### Material shown
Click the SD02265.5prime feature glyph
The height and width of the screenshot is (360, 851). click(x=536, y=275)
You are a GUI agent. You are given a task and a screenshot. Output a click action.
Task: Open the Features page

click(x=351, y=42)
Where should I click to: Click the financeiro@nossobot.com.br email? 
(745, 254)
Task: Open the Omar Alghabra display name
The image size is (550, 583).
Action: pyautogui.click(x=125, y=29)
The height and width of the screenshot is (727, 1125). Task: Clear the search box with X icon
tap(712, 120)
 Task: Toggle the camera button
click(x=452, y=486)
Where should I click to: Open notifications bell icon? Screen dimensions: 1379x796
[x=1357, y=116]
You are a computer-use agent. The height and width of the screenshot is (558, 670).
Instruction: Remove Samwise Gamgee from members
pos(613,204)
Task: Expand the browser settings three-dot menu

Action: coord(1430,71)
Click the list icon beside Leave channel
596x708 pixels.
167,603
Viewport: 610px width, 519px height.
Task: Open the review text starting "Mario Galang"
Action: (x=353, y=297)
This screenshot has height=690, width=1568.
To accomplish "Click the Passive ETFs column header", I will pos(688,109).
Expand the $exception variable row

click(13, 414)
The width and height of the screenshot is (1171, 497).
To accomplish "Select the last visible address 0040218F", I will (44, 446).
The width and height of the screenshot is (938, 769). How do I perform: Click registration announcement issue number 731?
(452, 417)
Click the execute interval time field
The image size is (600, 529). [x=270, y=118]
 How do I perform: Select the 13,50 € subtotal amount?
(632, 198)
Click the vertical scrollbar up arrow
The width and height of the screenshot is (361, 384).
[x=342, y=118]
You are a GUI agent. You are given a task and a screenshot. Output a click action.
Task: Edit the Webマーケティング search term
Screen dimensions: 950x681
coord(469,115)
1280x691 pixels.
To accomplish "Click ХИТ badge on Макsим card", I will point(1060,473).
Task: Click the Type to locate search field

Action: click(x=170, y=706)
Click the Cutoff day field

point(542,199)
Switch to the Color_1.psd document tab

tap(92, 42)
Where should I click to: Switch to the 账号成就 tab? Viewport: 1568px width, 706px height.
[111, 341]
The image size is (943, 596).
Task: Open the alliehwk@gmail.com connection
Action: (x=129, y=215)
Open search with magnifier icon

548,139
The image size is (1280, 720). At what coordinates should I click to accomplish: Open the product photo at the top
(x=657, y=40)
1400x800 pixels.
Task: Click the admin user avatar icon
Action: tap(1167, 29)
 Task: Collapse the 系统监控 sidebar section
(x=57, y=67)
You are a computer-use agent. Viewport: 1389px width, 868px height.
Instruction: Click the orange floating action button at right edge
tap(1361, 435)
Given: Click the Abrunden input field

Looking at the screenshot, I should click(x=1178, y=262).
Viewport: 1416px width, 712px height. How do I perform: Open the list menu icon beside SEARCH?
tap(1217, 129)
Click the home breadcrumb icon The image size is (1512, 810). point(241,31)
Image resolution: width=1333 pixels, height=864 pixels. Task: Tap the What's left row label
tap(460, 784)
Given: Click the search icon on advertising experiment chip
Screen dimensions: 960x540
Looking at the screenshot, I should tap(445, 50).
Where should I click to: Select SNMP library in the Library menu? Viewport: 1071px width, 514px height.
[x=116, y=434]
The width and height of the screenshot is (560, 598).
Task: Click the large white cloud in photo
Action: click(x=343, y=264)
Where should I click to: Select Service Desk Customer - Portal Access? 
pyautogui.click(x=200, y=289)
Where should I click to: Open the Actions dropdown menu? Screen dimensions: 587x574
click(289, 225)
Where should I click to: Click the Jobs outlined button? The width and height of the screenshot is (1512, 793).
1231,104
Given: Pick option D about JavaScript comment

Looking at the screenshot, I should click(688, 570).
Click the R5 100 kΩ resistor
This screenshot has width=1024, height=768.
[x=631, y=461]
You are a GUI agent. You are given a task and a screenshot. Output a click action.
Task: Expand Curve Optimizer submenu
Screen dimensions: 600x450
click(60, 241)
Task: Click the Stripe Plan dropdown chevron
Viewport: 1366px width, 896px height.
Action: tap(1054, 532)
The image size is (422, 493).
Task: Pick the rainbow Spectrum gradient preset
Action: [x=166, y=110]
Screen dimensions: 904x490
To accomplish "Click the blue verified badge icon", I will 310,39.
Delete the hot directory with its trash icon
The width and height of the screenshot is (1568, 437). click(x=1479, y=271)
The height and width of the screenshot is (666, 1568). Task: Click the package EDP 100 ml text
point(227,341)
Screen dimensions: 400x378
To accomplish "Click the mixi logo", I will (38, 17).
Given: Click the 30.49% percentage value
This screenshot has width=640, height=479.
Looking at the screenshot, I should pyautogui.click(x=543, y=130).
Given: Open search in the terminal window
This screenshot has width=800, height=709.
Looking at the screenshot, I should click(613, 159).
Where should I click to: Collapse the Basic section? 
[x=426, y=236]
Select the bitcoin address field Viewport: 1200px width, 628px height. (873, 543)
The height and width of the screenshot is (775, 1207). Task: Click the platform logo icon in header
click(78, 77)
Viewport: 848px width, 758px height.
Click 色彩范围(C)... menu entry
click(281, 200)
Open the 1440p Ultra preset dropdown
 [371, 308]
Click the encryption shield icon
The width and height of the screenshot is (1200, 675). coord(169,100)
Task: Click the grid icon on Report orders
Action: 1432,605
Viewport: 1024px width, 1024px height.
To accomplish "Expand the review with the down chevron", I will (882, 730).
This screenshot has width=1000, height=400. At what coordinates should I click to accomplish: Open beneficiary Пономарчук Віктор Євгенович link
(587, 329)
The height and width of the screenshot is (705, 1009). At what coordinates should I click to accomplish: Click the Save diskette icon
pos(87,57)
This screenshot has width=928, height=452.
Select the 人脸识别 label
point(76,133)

### Work item
From the material above, copy exactly the lines between the line holding "Click the home" and the line holding "Given: Click the search", inclusive, and only those.

### Solution to this exercise
Click the home breadcrumb icon The image size is (1512, 810). point(241,31)
Image resolution: width=1333 pixels, height=864 pixels. Task: Tap the What's left row label
tap(460, 784)
Given: Click the search icon on advertising experiment chip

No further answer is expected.